___ Data entries ___

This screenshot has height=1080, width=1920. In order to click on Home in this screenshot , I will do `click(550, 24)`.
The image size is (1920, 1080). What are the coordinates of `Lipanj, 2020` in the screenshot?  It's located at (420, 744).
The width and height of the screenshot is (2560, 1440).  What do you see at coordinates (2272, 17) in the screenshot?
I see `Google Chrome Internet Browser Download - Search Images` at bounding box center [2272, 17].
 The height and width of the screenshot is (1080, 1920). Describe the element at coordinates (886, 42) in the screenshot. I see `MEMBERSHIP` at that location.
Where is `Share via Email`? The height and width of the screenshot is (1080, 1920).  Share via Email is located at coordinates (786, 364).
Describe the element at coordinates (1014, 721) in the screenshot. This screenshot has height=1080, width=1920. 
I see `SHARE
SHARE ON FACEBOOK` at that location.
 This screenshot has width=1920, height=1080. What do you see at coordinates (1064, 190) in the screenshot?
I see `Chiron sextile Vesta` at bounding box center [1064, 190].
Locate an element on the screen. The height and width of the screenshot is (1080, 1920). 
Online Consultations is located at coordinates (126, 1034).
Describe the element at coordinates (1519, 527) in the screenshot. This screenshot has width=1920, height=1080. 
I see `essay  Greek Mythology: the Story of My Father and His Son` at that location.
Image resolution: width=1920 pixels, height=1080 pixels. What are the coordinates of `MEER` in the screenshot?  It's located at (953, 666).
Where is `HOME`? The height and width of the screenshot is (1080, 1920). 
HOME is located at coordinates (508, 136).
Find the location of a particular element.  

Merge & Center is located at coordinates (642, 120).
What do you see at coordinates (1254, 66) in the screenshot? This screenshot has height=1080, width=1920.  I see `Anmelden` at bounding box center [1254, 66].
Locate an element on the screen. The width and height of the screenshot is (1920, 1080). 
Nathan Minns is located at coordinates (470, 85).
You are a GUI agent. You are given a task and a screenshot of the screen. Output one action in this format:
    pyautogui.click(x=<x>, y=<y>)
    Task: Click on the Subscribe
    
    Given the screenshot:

___

Give the records above as a two-column CSV, with the columns request and answer, one row per record. Cover only the part that opens with the line containing "Describe the element at coordinates (1519, 527)" and closes with the line containing "Nathan Minns is", both included, putting each field in quotes and turning line breaks into spaces.

*Output of the task*:
request,answer
"Describe the element at coordinates (1519, 527) in the screenshot. This screenshot has width=1920, height=1080.","I see `essay  Greek Mythology: the Story of My Father and His Son` at that location."
"Image resolution: width=1920 pixels, height=1080 pixels. What are the coordinates of `MEER` in the screenshot?","It's located at (953, 666)."
"Where is `HOME`? The height and width of the screenshot is (1080, 1920).","HOME is located at coordinates (508, 136)."
"Find the location of a particular element.","Merge & Center is located at coordinates (642, 120)."
"What do you see at coordinates (1254, 66) in the screenshot? This screenshot has height=1080, width=1920.","I see `Anmelden` at bounding box center [1254, 66]."
"Locate an element on the screen. The width and height of the screenshot is (1920, 1080).","Nathan Minns is located at coordinates (470, 85)."